Tatsächlich lief der Abriss des alten "Chiemgauhofs" ohne Proteste. Das liege auch daran, dass das Personal komplett übernommen werde und der See und die Terrasse weiter auch für Tagesgäste zugänglich bleibe, meint Lindl. Selbst die großen Kastanien, die über den Biergarten ragen, dürfen bleiben. "Der Verkäufer hat sich genau überlegt und gewusst, wem er das Hotel verkauft", sagt Lindl. Beide Familien seien seit Jahrzehnten befreundet.
Neue Hotels: Wichtig, sich auf die Region einzulassen
Ganz im Sinne von Touristiker Semmelmayr: "Moderne Hoteliers haben verstanden, dass es für die Akzeptanz des Tourismus und auch für das Angebot für die Gäste wichtig ist, sich auf die Region einzulassen und Teil der Tourismusstruktur zu werden."
Auf der anderen Seeseite in Bernau im Landkreis Rosenheim regte sich trotz eines lokalen Investors Widerstand gegen ein Hotelprojekt am Hitzelsberg. Im Gemeinderat hatte das Projekt bereits eine Mehrheit hinter sich, die Gemeinde selbst hatte das Grundstück sogar an den Investor verkauft. Die Grünen in Bernau liefen dennoch Sturm und gründeten eine Bürgerinitiative, mit dem Ziel, einen Bürgerentscheid zu forcieren.
"Wir verstehen die Menschen, die sich intensiv Gedanken gemacht haben, ob ein großes, sicher sehr schönes Hotel mit rund 100 Zimmern und einer neuen Zufahrtsstraße wirklich gut für Bernau und uns alle hier ist", schreibt die Sprecherin des Investors Herecon auf Anfrage der AZ. Die ursprüngliche Planung sei inzwischen verworfen werden. "Unser neuer Vorschlag ist deutlich kleiner, verlangt keine neue Straße und bringt dennoch sehr viele Vorteile nach Bernau. " Nun gehe es statt um 100 Zimmer um ein Chalet-Dorf mit 23 Häusern und zehn Apartments. Man sei in einem guten Dialog mit der Bürgerinitiative.
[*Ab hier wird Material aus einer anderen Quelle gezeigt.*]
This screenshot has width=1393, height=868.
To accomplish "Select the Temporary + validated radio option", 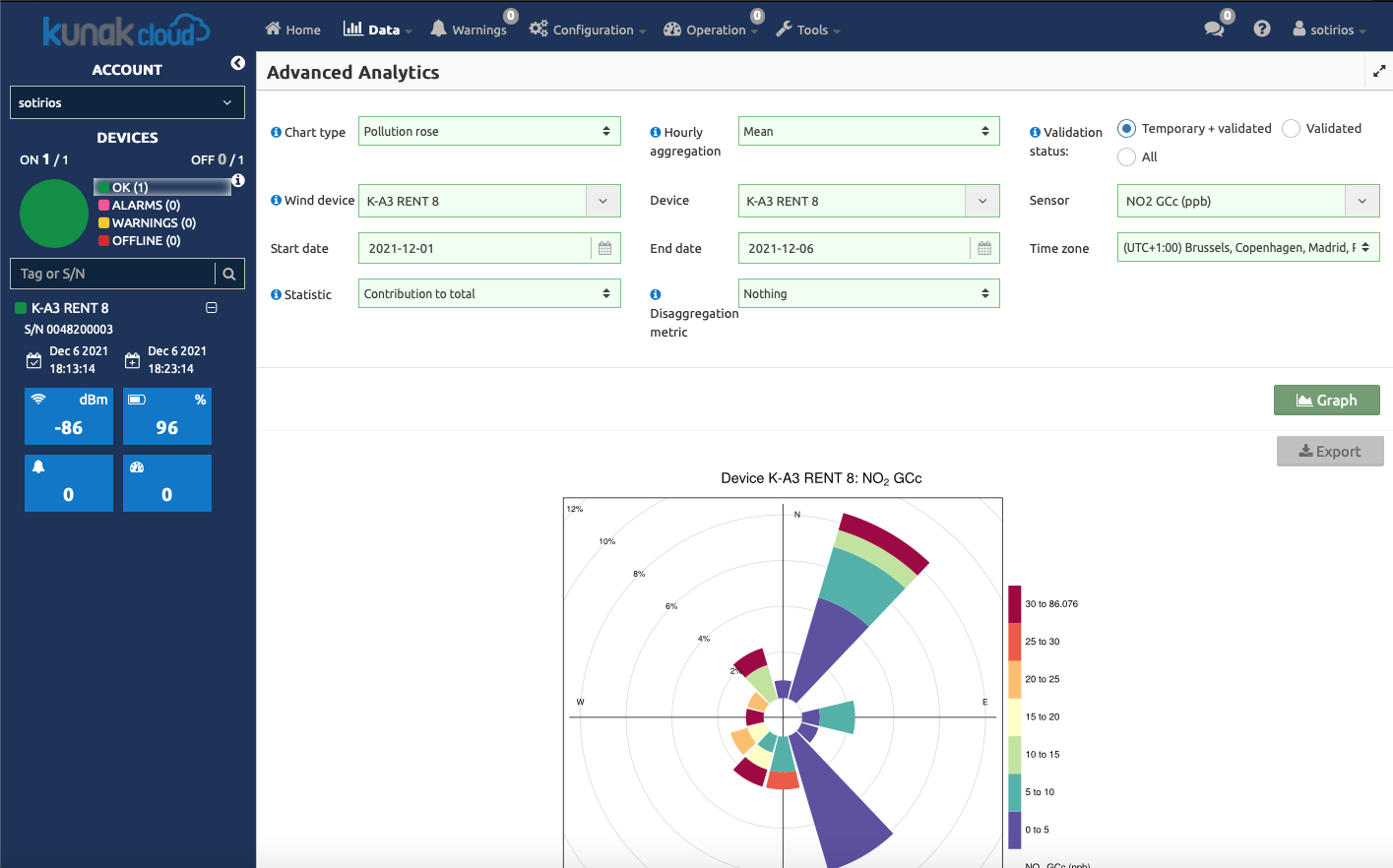I will (1127, 129).
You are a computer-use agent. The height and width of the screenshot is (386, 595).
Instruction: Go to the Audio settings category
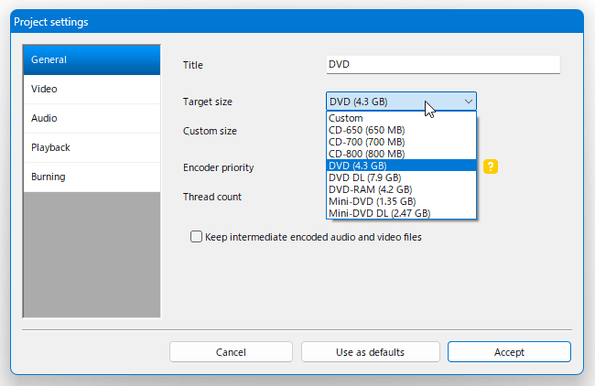(x=91, y=118)
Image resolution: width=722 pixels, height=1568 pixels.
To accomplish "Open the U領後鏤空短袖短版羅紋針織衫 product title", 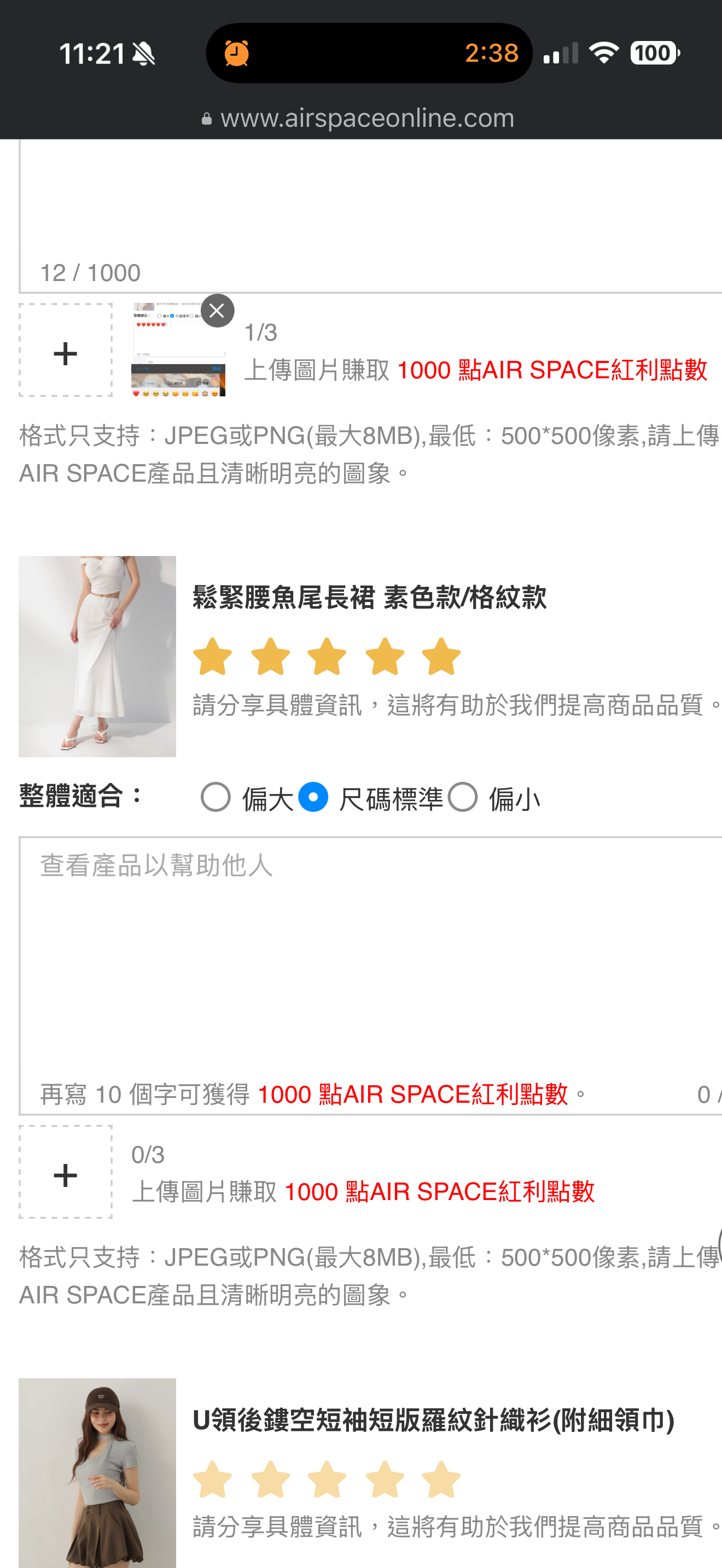I will (433, 1420).
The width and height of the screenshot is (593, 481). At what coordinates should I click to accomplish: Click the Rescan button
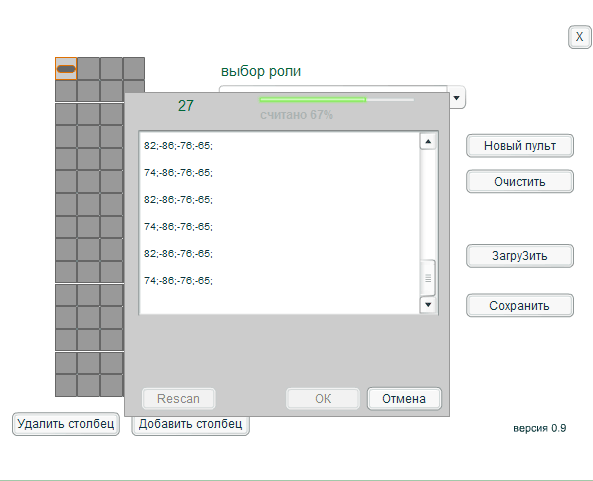coord(179,399)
Touristiker wollen die Region weiterentwickeln
Die Touristiker rund um den Chiemsee begrüßen die neuen Projekte. "Gerade hochwertige, moderne Häuser ziehen eine ganze Region in puncto Professionalität mit nach vorne", sagt Semmelmayr. Es gehe um eine Weiterentwicklung. Seine Kollegin Christina Pfaffinger aus dem Landkreis Rosenheim sieht das ähnlich: "Die Heterogenität unserer Region benötigt auch im Übernachtungssektor eine Vielzahl an Betriebsarten."
Wie es am Malerwinkel weitergeht, scheint noch offen zu sein. "Gedanken und Planungen entwickeln sich dynamisch weiter. Augenblicklich wäre es noch verfrüht darüber zu sprechen, sobald sich diese Entwicklung verfestigt hat, werden wir darüber berichten", schreibt ein Sprecher der "meine Volksbank Raiffeisenbank".